• [EXTRACTED MATERIAL]:
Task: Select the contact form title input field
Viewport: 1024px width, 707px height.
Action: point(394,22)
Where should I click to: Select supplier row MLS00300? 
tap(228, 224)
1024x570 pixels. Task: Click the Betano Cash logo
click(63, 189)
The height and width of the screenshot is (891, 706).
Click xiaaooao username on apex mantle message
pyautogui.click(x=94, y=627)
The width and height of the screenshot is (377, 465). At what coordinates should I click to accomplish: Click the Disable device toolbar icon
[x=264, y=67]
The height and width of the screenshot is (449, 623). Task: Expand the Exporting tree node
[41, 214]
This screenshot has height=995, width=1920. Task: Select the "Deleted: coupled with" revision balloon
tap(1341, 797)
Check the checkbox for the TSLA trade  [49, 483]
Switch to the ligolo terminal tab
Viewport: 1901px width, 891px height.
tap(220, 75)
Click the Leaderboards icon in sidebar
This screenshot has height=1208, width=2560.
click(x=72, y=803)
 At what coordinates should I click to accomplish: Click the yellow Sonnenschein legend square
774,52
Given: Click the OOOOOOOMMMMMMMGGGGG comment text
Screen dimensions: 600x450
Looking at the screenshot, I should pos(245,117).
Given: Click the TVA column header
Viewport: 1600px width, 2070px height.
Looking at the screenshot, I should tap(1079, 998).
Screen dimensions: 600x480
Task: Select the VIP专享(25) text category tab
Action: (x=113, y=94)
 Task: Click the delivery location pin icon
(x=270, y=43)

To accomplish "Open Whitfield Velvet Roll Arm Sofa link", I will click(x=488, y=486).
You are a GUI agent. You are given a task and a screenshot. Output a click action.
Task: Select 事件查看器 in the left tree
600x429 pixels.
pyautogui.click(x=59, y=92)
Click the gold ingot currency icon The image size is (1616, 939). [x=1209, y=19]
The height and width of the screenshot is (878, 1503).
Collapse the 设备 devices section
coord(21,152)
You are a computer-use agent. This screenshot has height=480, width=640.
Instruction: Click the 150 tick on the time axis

• [ASSIGNED TASK]: Each record must be transcribed word for word.

• [OUTPUT OF THE TASK]:
Task: Select the contact form title input field
Viewport: 1024px width, 707px height.
Action: point(394,22)
Where should I click to: Select supplier row MLS00300? 
tap(228, 224)
1024x570 pixels. Task: Click the Betano Cash logo
click(63, 189)
The height and width of the screenshot is (891, 706).
Click xiaaooao username on apex mantle message
pyautogui.click(x=94, y=627)
The width and height of the screenshot is (377, 465). At what coordinates should I click to accomplish: Click the Disable device toolbar icon
[x=264, y=67]
The height and width of the screenshot is (449, 623). Task: Expand the Exporting tree node
[41, 214]
This screenshot has height=995, width=1920. Task: Select the "Deleted: coupled with" revision balloon
tap(1341, 797)
Check the checkbox for the TSLA trade  [49, 483]
Switch to the ligolo terminal tab
Viewport: 1901px width, 891px height.
tap(220, 75)
Click the Leaderboards icon in sidebar
This screenshot has height=1208, width=2560.
click(x=72, y=803)
 At what coordinates should I click to accomplish: Click the yellow Sonnenschein legend square
774,52
Given: Click the OOOOOOOMMMMMMMGGGGG comment text
Screen dimensions: 600x450
Looking at the screenshot, I should pos(245,117).
Given: Click the TVA column header
Viewport: 1600px width, 2070px height.
Looking at the screenshot, I should tap(1079, 998).
Screen dimensions: 600x480
Task: Select the VIP专享(25) text category tab
Action: (x=113, y=94)
 Task: Click the delivery location pin icon
(x=270, y=43)

To accomplish "Open Whitfield Velvet Roll Arm Sofa link", I will click(x=488, y=486).
You are a GUI agent. You are given a task and a screenshot. Output a click action.
Task: Select 事件查看器 in the left tree
600x429 pixels.
pyautogui.click(x=59, y=92)
Click the gold ingot currency icon The image size is (1616, 939). [x=1209, y=19]
The height and width of the screenshot is (878, 1503).
Collapse the 设备 devices section
coord(21,152)
You are a computer-use agent. This screenshot has height=480, width=640.
Instruction: Click the 150 tick on the time axis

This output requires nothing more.